Last week, I wrote an entire post on how Covid-19 was a great case study in the risks of bad data. It never really sat great with me after I had it in the can. The message was correct but it wasn’t right. The gist of it was that the data that is being thrown around in the media and social media circles is known to be bad but it’s the only data available so people are stretching it as far as they can.
This is happening without doubt. But even still, the message doesn’t feel complete because there are some very thoughtful people talking about the data issues daily. And realistically, bad data is the norm in most businesses, not the exception. Why call out bad data just because?
The reality is that bad data can still have good qualities because at least it is data. Let’s take the testing numbers in the US for Covid-19 as a great example of this. It’s a fairly established fact that testing starting after the virus began spreading through communities and then testing volumes were not able to catch up to determine the real scope and scale of infection. Many have taken this to mean the data is crap and should be ignored.
Similarly, global death rates from the virus are notoriously bad. They could be anywhere from 0.25% to 4% if you believe the outliers for the purposes of getting a range. Because we can’t nail it down, it’s simply bad data.

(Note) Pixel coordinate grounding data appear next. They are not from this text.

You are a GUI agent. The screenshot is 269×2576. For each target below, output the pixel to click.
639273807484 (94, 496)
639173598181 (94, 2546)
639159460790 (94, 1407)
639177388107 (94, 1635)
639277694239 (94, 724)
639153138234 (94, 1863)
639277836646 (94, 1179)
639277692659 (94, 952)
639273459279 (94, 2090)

However, the data is actually still really useful as a view into the future of where deaths will occur. The one thing the two above pieces of data tell us from EVERY country that has had infections break out: ~4% of confirmed positive tests will become fatalities with fatalities trailing positive tests by about a week. Where there are positive tests, there are fatalities with fairly consistent numbers.
Two pieces of generally bad data that come together to be highly predictive but only if applied narrowly and correctly. Applied poorly and you can get led astray quickly.
Data is data, it’s just a matter of how you choose to use it.